We also learned that the menu on the right was confusing to users as well. This was meant to be a menu of options for the user so that they can quickly navigate the app but also serve as a way to educate the user on the different features. We have to consider people who join the team for the first time and an on-boarding flow wasn’t in the budget. 2/4 users thought that they would select a platform from the left then choose and operation from the right.
From the claims adjustment forms we learned that all 4 users were confused by the multiple claims adjustment form. It sounded like updating multiple members claims could be done but we would still need to enter the information in separate forms for each member. In other words members dont share enough identifying information that we could do this all in one form.

Refine

User testing was super productive. We had a good amount of feedback/insights from our users for me to go back and make iterations to the prototypes. Starting with the dashboard. We added call to actions on the dashboard that made it much more clear to the user that they need to click into them to find the information they were looking for. We also visually changed the menu on the right so that it doesn’t look so similar to the platforms on the left.
For the Claims Adjustments request forms we refined the prototype to include a way to add multiple claims adjustments to a single transaction. Now that we knew the had to add multiple members information separately we were able to design this new form interaction.

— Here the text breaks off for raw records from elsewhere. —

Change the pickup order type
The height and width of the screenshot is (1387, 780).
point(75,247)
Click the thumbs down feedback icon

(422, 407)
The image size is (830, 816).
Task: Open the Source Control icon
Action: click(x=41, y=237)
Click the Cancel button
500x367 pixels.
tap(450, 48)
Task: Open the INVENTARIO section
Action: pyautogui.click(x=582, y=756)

Second Round of User Testing

We set up a second round of user testing with our users because we still needed to figure out how the multiple member claims adjustments were going to work. We discovered that the new dashboard was very successful, all of the users understood how to interact with it intuitively. But more importantly when we were showing them the multiple claims adjustments prototype we learned that while our designs were successful at allowing the user to perform this operation, 4/4 of the users said that to do this they would simply use the batch upload. The reason being that they would often do a single claim adjustment but very rarely do 2-3 at a time, typically they are either adjusting 1 person at a time or around 25 at a time. When the number of members increases it just becomes easier for them to use excel to enter the info.

What we learned

We were able to save the team at least 2 sprints by removing the multiple claims adjustments from the requirements. That allowed them to spend their budget elsewhere in order to help move the project forward. Often we hear requirements from the business that may not be what the user is asking for, I think this case study really shows the value of design and user testing.